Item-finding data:
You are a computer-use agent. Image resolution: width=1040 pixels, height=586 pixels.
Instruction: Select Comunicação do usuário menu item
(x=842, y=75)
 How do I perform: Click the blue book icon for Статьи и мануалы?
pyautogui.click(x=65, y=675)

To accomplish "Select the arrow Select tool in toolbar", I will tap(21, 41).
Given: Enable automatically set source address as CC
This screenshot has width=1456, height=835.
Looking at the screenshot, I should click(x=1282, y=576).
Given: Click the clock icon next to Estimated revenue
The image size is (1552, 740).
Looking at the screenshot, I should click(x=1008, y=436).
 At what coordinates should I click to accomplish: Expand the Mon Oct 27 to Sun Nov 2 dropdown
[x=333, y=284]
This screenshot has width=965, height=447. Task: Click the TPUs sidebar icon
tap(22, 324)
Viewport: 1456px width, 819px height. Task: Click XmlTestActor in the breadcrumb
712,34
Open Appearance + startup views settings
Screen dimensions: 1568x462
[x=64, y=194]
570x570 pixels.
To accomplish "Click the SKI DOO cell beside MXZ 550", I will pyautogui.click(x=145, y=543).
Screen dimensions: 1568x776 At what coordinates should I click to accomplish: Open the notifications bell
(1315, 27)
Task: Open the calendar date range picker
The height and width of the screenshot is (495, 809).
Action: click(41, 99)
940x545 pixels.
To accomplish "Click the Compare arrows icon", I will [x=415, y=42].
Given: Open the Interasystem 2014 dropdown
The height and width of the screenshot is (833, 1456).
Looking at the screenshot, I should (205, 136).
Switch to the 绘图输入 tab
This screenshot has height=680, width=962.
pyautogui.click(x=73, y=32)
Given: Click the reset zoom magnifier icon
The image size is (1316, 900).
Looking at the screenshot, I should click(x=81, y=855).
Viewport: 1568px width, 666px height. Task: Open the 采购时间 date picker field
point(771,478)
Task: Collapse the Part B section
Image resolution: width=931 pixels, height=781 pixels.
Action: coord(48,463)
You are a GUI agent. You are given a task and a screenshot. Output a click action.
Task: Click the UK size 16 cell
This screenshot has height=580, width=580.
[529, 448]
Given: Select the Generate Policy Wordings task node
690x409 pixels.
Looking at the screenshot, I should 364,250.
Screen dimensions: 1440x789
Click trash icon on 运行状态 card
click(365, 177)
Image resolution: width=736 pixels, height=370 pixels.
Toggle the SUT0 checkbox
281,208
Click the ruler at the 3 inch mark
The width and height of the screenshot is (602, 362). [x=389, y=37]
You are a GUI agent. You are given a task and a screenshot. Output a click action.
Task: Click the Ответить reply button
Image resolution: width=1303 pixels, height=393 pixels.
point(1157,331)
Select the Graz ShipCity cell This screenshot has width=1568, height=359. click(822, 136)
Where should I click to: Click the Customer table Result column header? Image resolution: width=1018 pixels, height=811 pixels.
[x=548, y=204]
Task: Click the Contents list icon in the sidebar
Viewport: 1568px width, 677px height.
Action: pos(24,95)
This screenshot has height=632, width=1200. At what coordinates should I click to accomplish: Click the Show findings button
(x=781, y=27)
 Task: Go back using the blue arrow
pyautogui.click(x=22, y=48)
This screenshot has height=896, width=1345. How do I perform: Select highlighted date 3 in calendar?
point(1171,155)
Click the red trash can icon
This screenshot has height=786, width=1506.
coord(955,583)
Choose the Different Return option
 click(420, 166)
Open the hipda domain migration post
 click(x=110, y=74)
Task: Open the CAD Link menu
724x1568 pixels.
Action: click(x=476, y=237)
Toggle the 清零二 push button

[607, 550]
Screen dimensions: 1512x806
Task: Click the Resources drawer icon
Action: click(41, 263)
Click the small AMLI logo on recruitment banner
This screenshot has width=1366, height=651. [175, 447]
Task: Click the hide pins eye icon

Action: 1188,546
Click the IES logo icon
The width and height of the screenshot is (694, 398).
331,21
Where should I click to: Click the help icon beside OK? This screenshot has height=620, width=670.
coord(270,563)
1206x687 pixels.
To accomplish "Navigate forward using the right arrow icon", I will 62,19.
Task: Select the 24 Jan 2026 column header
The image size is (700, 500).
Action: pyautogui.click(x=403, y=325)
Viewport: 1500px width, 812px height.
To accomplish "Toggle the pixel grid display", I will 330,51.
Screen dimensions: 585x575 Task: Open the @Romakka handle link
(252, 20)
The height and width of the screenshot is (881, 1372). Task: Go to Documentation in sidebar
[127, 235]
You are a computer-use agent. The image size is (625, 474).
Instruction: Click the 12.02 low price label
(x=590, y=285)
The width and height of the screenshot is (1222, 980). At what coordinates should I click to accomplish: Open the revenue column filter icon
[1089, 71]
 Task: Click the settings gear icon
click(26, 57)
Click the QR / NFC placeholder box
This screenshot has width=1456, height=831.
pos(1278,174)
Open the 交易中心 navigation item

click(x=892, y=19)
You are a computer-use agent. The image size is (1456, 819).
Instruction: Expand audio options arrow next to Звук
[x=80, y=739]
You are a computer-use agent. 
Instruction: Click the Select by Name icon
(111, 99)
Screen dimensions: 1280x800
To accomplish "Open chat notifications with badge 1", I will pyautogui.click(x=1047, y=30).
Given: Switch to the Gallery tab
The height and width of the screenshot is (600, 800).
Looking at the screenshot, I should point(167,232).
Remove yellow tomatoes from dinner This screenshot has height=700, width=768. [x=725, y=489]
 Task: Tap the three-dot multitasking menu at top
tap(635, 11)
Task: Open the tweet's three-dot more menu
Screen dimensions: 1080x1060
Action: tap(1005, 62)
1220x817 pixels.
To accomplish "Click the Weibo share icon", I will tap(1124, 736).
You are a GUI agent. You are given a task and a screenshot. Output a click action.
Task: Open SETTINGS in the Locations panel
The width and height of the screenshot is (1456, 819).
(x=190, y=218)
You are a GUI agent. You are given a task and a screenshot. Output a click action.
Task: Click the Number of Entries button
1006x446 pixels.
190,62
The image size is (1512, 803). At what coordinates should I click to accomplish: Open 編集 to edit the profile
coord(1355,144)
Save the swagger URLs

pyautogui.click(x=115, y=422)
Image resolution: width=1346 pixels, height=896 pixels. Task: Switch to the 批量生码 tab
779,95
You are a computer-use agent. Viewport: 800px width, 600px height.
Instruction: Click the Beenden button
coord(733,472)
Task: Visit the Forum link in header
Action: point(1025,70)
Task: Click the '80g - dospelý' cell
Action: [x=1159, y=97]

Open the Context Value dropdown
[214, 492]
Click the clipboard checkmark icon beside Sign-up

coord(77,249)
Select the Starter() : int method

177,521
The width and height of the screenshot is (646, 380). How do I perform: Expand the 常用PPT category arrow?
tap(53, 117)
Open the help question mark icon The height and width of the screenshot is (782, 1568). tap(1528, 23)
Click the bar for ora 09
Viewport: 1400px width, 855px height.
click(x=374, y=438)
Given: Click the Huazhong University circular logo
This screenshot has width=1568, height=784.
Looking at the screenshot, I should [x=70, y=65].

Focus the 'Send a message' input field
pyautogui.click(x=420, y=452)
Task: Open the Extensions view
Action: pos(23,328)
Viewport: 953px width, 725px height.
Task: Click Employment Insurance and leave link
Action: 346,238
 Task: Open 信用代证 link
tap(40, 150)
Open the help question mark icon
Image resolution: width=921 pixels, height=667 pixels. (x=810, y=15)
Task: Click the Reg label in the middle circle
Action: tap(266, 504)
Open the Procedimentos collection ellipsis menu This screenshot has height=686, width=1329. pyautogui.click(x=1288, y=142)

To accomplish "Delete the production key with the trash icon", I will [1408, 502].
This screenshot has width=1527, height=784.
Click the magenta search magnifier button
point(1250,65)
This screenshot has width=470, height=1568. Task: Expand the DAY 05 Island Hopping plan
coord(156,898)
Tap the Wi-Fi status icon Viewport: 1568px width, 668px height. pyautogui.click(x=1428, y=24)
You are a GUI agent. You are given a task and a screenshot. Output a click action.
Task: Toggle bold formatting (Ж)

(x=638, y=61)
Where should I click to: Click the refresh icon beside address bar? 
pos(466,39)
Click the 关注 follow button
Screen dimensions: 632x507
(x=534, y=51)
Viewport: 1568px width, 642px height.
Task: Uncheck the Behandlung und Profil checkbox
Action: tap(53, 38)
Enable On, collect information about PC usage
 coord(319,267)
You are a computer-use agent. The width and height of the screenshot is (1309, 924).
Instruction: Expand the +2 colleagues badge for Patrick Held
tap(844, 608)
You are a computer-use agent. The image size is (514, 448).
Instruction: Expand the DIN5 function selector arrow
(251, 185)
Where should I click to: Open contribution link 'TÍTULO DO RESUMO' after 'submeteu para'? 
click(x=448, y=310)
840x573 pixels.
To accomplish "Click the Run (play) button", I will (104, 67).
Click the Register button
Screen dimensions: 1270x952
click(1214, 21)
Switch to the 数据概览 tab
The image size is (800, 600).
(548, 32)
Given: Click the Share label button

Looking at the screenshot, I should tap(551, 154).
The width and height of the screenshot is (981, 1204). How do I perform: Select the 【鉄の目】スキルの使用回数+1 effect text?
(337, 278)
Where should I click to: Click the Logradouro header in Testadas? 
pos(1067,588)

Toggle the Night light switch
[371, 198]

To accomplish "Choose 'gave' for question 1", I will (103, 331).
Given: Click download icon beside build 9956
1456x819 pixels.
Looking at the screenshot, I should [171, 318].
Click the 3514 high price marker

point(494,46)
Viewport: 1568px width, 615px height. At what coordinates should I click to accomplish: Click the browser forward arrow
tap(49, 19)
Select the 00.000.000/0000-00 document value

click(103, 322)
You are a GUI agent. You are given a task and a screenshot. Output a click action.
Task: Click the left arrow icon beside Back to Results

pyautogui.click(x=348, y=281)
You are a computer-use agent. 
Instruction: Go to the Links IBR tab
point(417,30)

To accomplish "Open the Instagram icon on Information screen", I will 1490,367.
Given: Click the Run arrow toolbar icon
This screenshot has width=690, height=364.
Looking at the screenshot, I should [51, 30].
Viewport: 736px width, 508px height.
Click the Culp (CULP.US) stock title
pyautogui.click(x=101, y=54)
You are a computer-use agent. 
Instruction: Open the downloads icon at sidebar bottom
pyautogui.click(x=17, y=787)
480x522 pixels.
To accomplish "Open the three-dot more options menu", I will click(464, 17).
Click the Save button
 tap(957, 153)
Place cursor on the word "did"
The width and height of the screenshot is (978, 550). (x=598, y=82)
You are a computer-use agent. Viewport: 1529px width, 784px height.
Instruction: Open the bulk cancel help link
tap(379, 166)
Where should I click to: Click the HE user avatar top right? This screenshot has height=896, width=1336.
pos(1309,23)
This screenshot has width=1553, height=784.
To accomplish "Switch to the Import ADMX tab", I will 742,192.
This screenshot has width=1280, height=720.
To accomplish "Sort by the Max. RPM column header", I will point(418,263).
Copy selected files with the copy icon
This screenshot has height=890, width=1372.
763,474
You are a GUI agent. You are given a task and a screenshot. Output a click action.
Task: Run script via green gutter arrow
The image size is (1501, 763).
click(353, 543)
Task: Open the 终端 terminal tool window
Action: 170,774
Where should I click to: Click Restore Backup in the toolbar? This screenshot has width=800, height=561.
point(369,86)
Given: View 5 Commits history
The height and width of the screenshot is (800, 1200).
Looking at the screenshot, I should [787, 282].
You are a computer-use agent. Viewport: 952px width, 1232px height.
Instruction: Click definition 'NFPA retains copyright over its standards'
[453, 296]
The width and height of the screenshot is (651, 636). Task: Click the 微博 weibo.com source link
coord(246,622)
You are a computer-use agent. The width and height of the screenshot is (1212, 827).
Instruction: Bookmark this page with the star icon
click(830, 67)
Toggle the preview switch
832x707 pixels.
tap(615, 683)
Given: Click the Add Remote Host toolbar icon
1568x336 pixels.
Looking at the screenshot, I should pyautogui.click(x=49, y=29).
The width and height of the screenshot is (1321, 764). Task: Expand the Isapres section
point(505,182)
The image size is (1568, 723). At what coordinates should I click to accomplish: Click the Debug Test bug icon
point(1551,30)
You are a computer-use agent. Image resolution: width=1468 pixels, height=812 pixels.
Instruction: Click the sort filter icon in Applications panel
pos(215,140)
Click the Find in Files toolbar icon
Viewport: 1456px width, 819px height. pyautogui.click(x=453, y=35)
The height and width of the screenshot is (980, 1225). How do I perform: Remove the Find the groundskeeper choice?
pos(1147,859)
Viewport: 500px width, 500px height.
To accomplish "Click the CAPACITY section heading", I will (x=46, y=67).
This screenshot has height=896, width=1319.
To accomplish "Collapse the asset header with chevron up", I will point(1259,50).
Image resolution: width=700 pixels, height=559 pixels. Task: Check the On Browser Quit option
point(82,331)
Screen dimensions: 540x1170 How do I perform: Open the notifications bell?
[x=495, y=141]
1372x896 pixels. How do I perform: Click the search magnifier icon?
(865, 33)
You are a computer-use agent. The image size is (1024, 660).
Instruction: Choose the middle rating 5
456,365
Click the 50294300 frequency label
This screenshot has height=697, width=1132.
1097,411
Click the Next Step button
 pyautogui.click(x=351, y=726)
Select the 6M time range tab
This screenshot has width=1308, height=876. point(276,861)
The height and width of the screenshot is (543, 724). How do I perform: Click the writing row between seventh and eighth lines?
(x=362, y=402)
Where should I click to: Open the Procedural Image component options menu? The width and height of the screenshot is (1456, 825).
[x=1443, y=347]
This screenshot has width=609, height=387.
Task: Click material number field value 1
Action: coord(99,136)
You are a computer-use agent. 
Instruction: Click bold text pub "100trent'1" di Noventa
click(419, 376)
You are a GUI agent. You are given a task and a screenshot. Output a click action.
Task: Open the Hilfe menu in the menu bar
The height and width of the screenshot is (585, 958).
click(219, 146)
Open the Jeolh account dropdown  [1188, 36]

* **EXERCISE AIM**
How many lines of the data above contain the string "middle", with case counting? Give only the number.

* **REPLY**
2